Reproduce exactly the lines from the top of the records below through the line holding "This screenshot has height=307, width=709.".

──────── SUPPLIED INFORMATION

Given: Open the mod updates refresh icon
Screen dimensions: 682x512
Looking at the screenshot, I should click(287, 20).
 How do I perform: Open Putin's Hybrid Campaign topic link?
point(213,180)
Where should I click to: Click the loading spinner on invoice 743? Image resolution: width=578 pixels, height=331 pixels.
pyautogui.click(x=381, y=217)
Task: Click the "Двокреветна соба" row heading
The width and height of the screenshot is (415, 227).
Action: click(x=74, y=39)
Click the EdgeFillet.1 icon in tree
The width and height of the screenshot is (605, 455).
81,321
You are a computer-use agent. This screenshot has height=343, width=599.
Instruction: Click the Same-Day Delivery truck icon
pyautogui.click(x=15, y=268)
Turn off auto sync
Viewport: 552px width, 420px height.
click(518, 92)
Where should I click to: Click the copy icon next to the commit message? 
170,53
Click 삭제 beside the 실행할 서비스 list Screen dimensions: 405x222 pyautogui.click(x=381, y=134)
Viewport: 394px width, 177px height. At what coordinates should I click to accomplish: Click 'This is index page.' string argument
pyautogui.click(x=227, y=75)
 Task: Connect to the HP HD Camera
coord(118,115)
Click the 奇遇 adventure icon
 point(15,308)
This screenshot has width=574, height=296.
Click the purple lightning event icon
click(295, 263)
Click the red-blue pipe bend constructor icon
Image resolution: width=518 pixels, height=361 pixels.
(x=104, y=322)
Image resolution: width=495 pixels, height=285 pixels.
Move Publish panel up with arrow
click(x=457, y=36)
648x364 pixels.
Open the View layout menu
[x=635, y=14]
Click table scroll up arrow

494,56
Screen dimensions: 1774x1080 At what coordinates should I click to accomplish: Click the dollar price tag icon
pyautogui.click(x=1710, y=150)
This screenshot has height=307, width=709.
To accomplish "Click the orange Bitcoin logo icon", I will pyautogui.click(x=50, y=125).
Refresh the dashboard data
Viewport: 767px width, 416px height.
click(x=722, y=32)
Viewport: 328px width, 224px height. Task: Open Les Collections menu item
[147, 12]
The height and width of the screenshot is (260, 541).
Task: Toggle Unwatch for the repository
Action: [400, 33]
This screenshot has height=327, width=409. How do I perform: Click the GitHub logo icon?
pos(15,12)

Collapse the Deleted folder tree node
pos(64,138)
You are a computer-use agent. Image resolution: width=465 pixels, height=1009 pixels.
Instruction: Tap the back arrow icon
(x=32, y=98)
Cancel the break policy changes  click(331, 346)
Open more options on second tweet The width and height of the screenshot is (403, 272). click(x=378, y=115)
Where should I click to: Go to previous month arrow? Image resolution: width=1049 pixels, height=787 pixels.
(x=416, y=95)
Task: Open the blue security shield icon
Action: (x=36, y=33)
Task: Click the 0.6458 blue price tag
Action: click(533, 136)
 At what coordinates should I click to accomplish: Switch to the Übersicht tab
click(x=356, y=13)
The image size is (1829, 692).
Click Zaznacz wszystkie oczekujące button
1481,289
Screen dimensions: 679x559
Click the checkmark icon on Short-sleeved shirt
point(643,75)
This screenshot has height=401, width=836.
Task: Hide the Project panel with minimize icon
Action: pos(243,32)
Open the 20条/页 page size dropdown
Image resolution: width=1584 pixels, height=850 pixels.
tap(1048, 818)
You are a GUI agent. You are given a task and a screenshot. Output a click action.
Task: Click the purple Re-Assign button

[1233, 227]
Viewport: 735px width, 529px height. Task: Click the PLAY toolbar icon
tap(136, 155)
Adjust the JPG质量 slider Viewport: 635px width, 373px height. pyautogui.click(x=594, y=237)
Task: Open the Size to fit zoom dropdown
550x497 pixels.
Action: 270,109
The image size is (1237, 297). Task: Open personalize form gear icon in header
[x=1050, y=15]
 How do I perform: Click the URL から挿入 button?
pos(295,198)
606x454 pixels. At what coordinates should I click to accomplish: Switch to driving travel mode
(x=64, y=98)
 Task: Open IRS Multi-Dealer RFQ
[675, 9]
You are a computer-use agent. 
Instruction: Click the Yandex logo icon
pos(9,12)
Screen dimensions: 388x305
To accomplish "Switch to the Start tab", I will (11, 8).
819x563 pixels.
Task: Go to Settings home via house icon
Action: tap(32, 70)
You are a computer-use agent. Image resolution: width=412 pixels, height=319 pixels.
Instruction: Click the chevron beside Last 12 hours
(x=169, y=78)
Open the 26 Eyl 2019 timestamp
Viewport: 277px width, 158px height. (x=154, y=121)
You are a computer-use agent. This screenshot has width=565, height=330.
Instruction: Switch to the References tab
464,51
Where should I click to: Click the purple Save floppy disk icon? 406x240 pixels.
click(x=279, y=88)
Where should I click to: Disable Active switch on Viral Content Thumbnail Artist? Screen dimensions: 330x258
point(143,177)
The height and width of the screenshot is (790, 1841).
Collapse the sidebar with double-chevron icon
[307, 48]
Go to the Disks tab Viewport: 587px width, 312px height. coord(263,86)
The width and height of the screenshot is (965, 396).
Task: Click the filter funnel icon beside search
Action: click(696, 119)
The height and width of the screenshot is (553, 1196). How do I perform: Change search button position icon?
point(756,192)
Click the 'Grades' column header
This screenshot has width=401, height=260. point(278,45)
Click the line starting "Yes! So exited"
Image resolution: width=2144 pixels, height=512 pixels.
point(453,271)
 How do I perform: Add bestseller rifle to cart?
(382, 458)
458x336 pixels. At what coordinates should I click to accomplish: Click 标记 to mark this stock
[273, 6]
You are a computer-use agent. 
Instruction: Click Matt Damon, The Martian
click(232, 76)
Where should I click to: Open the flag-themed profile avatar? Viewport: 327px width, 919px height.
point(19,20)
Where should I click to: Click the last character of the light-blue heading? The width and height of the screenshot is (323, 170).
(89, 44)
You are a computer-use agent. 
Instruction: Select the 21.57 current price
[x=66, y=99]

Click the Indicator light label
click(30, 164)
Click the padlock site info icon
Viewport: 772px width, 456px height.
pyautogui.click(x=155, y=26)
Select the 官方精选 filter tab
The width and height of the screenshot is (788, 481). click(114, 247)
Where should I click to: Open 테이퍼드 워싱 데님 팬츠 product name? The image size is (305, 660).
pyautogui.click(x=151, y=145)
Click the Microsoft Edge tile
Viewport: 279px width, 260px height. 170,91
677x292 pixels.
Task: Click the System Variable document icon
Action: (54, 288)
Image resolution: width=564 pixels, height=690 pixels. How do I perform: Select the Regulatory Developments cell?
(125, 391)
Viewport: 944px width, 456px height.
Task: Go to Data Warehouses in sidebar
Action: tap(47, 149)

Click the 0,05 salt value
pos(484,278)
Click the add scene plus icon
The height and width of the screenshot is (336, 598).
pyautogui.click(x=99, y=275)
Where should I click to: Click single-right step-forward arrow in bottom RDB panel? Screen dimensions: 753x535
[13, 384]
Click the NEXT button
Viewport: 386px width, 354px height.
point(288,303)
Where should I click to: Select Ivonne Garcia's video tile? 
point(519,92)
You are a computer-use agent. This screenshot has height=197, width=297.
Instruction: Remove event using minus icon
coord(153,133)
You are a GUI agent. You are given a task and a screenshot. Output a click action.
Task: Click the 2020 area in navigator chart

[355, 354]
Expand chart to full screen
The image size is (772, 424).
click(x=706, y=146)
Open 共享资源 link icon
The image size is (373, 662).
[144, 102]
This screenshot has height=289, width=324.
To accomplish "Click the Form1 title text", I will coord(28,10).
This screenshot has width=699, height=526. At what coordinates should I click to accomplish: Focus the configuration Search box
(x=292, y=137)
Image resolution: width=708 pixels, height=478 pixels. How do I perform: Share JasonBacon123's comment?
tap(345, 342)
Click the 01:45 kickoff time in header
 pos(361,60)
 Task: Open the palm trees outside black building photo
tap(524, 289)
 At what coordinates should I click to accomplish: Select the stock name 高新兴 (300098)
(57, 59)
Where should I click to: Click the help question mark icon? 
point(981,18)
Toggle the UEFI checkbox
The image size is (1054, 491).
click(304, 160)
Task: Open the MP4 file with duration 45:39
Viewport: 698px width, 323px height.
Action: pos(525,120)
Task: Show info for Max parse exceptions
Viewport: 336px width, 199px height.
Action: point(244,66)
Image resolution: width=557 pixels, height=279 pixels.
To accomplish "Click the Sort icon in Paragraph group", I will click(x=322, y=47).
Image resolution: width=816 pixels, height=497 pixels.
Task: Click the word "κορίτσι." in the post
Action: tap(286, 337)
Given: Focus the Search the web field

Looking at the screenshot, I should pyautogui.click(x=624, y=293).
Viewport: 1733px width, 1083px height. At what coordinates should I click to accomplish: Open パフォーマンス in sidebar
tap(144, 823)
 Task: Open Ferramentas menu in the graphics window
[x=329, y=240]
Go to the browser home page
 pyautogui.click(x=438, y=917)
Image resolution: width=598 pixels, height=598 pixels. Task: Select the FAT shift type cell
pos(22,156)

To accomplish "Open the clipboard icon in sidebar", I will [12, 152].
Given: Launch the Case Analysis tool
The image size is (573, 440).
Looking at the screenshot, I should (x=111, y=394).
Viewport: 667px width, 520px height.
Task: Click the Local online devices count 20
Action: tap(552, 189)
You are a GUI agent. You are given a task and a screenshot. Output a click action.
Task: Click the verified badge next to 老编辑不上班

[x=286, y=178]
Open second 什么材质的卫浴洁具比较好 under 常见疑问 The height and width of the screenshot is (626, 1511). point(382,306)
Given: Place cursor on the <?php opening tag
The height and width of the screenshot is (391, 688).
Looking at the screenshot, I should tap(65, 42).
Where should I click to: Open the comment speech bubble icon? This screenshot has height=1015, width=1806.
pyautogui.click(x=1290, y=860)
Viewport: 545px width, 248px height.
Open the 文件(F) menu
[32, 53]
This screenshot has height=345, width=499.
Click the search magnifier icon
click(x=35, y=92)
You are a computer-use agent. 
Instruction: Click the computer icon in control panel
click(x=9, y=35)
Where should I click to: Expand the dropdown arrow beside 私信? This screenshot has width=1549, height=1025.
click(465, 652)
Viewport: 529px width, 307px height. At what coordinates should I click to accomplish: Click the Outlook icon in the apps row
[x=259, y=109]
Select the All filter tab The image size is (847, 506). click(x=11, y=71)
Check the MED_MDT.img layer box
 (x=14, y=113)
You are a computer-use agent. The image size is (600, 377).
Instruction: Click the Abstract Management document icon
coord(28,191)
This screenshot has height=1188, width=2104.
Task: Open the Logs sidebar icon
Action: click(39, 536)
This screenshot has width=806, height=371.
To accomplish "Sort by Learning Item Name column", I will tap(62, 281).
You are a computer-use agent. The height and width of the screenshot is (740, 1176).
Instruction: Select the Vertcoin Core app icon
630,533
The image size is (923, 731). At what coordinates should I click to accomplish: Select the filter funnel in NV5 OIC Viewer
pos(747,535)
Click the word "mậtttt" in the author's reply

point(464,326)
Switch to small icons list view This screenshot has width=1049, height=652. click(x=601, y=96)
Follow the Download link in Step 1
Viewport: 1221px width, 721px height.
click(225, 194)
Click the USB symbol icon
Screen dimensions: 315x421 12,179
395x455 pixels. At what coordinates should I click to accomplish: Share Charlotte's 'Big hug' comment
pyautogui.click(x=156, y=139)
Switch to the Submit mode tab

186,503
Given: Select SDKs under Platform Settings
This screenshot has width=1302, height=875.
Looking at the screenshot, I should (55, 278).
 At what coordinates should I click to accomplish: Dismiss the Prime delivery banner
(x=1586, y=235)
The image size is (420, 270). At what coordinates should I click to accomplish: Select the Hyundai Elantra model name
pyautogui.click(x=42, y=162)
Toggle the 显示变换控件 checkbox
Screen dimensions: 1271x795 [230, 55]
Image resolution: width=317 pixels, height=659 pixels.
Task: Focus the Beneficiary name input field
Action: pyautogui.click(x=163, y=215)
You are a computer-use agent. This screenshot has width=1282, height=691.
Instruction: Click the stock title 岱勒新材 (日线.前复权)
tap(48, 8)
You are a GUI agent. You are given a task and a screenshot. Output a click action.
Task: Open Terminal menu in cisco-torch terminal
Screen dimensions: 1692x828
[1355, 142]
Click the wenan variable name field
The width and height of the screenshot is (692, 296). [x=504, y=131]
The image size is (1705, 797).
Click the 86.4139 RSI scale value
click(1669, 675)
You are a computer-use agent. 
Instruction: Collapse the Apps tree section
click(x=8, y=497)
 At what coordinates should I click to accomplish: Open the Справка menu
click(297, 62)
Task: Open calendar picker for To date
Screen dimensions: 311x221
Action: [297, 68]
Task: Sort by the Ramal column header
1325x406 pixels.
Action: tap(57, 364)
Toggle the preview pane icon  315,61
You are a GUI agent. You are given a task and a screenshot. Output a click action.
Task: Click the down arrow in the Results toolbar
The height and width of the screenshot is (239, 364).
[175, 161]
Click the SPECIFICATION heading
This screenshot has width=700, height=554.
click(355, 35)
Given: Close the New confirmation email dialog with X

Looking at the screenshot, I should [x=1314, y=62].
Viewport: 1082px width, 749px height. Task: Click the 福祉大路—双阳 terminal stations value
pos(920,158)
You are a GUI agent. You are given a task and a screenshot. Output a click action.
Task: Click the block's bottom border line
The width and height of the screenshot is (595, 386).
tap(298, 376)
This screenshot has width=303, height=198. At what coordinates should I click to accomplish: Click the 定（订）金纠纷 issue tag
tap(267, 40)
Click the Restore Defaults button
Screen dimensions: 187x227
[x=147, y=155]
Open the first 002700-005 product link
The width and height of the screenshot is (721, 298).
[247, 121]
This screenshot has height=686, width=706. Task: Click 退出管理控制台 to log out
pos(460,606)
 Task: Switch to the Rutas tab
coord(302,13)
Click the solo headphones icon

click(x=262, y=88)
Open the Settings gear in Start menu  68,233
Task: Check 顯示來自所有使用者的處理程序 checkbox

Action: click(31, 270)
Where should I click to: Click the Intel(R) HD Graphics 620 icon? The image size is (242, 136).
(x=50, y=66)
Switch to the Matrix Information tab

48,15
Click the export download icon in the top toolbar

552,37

────────────────

> _EXERCISE OUTPUT_
Given: Open the mod updates refresh icon
Screen dimensions: 682x512
Looking at the screenshot, I should click(287, 20).
 How do I perform: Open Putin's Hybrid Campaign topic link?
point(213,180)
Where should I click to: Click the loading spinner on invoice 743? Image resolution: width=578 pixels, height=331 pixels.
pyautogui.click(x=381, y=217)
Task: Click the "Двокреветна соба" row heading
The width and height of the screenshot is (415, 227).
Action: click(x=74, y=39)
Click the EdgeFillet.1 icon in tree
The width and height of the screenshot is (605, 455).
81,321
You are a computer-use agent. This screenshot has height=343, width=599.
Instruction: Click the Same-Day Delivery truck icon
pyautogui.click(x=15, y=268)
Turn off auto sync
Viewport: 552px width, 420px height.
click(518, 92)
Where should I click to: Click the copy icon next to the commit message? 
170,53
Click 삭제 beside the 실행할 서비스 list Screen dimensions: 405x222 pyautogui.click(x=381, y=134)
Viewport: 394px width, 177px height. At what coordinates should I click to accomplish: Click 'This is index page.' string argument
pyautogui.click(x=227, y=75)
 Task: Connect to the HP HD Camera
coord(118,115)
Click the 奇遇 adventure icon
 point(15,308)
This screenshot has width=574, height=296.
Click the purple lightning event icon
click(295, 263)
Click the red-blue pipe bend constructor icon
Image resolution: width=518 pixels, height=361 pixels.
(x=104, y=322)
Image resolution: width=495 pixels, height=285 pixels.
Move Publish panel up with arrow
click(x=457, y=36)
648x364 pixels.
Open the View layout menu
[x=635, y=14]
Click table scroll up arrow

494,56
Screen dimensions: 1774x1080 At what coordinates should I click to accomplish: Click the dollar price tag icon
pyautogui.click(x=1710, y=150)
This screenshot has height=307, width=709.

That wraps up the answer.